Black Swan Events were introduced by Nassim Nicholas Taleb, a Lebanese-American essayist, scholar, statistician, and risk analyst in his 2001 book, Fooled by Randomness, in which he seeks to show that some extreme events are impossible to predict no matter how sophisticated the statistical model.
Taleb gave the Black Swan Event three attributes.
- It is an outlier that lies outside the realm of regular expectations, because nothing in the past can convincingly point to its possibility.
- It carries an extreme 'impact'.
- Human nature leads to explanations after the fact, seeking future predictability that is, in fact, impossible.
The idea of a black swan has actually been traced back to the Roman poet Juvenal who lived in the late 1st and early 2nd century AD. He coined the Latin phrase "rara avis in terris nigroque simillima cygno" ("a rare bird in the lands and very much like a black swan").

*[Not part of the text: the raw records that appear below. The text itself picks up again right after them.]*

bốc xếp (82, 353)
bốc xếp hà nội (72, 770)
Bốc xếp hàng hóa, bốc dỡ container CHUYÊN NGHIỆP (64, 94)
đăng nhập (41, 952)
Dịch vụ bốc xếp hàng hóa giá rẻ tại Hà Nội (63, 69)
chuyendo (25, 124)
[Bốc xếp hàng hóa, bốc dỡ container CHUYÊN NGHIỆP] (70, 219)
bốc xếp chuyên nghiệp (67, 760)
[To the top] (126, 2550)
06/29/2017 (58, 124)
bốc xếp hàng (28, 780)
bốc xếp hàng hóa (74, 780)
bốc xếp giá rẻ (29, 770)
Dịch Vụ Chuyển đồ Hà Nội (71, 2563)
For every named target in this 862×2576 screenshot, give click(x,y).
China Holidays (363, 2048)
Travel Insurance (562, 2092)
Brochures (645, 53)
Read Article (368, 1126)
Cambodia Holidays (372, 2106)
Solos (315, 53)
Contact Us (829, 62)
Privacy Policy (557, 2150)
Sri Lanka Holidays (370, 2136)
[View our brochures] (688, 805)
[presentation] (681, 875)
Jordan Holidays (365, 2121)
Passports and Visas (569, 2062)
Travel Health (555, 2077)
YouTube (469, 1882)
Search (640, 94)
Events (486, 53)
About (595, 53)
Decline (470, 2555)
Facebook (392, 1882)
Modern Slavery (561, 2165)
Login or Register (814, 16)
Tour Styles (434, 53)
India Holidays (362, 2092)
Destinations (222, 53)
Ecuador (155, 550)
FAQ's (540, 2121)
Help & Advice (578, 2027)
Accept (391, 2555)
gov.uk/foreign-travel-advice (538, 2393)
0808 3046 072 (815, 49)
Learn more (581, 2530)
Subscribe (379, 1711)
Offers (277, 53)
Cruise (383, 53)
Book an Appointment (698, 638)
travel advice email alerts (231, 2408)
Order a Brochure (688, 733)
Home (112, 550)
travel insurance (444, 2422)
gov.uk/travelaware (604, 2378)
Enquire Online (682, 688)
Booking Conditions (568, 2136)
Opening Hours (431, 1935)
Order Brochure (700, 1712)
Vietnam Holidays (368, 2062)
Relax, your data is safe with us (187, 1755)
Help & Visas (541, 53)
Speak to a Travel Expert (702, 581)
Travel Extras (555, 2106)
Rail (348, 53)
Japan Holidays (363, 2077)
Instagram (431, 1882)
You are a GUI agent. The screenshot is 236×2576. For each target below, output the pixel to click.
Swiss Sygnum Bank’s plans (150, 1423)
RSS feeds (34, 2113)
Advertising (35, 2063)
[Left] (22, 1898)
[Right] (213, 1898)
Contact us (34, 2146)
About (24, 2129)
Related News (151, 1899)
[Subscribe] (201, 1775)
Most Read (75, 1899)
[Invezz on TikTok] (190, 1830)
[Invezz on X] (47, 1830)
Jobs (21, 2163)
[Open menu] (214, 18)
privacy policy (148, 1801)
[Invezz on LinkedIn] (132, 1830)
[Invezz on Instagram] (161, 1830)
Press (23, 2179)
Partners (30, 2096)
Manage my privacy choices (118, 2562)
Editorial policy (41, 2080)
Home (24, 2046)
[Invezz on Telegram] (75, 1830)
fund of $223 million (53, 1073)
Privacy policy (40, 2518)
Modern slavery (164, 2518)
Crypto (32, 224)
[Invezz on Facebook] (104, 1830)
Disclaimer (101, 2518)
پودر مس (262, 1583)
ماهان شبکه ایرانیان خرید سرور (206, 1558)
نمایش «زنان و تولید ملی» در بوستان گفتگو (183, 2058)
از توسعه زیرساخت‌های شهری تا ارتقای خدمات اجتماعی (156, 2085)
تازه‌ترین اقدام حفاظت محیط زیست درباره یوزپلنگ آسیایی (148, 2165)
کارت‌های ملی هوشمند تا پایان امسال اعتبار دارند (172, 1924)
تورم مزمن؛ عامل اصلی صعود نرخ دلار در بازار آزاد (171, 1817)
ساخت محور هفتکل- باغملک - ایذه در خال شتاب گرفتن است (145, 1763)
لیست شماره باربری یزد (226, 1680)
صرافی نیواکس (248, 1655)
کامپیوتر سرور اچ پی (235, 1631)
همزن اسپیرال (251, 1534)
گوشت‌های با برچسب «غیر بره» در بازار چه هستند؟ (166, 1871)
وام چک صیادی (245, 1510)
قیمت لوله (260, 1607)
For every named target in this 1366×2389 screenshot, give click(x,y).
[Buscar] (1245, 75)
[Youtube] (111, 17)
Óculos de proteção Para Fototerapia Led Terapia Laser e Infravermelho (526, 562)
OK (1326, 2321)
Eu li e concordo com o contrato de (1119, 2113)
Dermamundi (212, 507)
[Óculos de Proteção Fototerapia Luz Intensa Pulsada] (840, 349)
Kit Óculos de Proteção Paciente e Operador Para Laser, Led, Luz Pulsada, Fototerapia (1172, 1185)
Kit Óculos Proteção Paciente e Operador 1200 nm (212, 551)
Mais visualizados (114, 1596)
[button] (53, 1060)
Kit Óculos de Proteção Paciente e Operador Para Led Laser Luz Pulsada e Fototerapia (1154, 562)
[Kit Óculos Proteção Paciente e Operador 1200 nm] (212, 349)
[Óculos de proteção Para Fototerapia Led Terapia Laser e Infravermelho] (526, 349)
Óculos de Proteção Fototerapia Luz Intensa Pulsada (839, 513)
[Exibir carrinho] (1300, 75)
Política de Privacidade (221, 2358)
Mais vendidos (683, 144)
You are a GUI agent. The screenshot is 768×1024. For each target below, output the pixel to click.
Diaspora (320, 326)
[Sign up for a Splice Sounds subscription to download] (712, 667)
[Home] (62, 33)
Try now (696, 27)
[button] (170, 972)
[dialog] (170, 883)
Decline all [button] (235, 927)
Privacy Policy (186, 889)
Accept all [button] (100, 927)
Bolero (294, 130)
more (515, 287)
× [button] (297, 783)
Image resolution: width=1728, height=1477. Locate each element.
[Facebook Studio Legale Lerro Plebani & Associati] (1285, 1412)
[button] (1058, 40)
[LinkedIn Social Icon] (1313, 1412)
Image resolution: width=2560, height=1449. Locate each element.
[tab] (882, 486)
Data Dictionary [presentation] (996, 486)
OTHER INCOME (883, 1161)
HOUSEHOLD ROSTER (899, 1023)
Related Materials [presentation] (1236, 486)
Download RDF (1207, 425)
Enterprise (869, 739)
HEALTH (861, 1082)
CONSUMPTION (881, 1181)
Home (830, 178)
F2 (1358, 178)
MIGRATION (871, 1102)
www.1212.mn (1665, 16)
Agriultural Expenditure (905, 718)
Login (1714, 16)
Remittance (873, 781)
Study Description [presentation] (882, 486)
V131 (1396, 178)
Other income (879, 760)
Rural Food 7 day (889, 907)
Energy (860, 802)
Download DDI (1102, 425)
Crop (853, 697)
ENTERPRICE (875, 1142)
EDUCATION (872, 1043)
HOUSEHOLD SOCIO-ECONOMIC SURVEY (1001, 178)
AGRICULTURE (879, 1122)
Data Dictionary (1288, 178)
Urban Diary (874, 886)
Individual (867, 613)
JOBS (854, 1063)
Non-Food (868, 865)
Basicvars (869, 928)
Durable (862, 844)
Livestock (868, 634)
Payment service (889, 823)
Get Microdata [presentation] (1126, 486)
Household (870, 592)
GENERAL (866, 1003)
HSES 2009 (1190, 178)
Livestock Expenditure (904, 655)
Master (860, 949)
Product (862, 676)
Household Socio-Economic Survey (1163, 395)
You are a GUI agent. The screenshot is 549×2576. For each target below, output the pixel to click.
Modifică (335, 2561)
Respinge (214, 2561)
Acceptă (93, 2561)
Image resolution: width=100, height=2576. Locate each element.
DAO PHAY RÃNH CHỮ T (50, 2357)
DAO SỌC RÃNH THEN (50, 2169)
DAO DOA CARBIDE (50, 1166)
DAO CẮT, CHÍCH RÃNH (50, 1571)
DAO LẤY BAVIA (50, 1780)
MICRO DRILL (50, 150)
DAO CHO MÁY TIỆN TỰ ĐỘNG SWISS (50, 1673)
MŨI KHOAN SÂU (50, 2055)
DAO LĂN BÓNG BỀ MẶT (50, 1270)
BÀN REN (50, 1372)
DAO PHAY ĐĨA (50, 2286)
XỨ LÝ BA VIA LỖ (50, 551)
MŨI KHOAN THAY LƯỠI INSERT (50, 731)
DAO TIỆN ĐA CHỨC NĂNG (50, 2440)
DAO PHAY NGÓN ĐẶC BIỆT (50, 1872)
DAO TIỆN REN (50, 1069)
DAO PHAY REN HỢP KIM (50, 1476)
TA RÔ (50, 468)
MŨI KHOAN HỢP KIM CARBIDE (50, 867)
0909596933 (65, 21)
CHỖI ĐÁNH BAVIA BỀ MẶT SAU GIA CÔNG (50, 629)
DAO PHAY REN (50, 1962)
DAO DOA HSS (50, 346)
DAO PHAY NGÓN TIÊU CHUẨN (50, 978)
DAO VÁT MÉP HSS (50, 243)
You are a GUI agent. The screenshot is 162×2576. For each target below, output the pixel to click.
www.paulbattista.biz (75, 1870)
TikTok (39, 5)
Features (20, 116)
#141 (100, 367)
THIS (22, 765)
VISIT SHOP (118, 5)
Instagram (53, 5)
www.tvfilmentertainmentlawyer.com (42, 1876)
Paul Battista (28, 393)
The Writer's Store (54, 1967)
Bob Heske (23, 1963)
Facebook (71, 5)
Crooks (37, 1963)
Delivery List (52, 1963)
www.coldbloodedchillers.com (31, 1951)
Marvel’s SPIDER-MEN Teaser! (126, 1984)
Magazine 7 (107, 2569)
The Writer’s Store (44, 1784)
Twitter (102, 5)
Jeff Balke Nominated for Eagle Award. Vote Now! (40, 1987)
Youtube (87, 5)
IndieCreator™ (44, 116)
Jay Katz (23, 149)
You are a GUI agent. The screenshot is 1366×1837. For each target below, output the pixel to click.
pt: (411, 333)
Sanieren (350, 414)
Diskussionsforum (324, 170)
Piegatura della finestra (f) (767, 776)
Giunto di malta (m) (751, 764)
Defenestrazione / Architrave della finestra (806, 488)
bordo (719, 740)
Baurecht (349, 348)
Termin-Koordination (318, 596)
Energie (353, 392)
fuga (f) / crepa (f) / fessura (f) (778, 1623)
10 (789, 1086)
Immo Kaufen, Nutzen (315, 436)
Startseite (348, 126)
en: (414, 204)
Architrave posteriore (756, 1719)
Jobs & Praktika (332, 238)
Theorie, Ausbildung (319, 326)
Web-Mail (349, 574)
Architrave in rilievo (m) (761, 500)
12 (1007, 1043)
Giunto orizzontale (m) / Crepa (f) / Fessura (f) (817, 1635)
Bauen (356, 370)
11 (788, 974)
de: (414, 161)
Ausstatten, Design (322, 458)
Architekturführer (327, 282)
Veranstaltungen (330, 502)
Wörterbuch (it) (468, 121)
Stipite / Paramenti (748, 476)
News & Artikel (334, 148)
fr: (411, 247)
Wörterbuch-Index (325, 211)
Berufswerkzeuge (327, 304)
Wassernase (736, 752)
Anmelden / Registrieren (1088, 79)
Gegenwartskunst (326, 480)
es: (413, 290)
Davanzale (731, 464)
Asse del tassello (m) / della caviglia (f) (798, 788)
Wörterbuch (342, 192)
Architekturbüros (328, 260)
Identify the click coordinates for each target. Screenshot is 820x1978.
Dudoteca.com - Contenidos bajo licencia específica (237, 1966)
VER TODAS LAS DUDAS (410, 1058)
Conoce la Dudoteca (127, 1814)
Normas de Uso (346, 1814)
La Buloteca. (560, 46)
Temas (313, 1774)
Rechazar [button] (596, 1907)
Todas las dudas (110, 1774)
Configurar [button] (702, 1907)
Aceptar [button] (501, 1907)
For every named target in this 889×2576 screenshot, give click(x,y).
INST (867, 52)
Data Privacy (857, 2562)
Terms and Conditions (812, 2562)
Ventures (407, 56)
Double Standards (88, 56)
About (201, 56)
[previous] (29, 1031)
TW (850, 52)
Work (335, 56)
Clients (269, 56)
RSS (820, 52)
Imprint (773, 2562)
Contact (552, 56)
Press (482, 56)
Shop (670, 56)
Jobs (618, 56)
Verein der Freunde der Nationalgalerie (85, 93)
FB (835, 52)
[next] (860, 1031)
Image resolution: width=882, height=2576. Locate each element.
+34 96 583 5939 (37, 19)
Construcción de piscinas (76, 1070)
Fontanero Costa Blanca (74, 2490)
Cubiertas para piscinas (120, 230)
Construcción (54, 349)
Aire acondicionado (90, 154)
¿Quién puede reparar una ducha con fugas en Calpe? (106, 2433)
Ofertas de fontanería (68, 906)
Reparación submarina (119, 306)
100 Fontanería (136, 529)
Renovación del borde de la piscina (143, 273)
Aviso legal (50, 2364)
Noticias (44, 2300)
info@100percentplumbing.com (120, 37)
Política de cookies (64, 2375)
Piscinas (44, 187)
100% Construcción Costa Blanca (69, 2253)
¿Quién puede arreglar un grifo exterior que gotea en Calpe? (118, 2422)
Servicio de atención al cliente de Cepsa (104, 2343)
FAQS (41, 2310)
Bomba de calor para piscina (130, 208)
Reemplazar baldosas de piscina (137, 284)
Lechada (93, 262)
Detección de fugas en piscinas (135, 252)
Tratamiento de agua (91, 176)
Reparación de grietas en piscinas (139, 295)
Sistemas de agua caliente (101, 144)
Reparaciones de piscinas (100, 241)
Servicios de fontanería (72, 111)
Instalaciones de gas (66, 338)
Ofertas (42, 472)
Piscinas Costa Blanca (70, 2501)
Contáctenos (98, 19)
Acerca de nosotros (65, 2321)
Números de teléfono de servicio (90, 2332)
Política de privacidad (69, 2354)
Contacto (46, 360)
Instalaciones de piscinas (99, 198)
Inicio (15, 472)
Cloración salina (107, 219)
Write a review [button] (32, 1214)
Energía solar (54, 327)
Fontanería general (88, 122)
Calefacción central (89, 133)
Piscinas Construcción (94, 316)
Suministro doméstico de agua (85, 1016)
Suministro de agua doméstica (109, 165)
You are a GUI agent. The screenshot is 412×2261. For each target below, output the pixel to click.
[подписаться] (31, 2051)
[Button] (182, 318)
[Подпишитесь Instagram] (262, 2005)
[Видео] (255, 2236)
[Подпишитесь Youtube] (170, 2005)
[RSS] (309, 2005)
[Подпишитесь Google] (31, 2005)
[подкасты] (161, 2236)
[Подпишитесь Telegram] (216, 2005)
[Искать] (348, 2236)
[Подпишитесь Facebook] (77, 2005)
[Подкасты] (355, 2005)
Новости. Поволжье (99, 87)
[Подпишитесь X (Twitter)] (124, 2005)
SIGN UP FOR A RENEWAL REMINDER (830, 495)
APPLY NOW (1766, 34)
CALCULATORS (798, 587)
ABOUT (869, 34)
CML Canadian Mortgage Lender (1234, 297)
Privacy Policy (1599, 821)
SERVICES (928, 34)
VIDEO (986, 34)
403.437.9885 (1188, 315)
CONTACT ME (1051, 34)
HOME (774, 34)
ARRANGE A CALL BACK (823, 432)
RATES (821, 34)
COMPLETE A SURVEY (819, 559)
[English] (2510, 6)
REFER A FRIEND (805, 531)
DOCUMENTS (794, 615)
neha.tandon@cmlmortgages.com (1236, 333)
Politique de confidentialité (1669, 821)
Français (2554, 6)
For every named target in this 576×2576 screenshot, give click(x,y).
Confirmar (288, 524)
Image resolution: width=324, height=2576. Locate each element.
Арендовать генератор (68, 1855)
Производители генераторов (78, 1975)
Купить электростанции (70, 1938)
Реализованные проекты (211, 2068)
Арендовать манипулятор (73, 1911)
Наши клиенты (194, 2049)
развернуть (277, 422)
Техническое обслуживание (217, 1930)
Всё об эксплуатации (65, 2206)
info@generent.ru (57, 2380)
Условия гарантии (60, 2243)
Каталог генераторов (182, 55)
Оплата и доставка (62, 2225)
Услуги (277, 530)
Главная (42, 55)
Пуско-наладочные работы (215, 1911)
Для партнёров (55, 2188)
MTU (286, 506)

The black swan phrase became a common expression in 16th century London as a statement of impossibility. Because no one had ever seen a black swan it was assumed that they did not exist. Then in 1697, the Dutch explorer Willem de Vlamingh discovered black swans in Western Australia. The metaphor took on a whole new meaning. A single observation could upend any human system of thought, because in an instant the impossible can become a reality—like a black swan.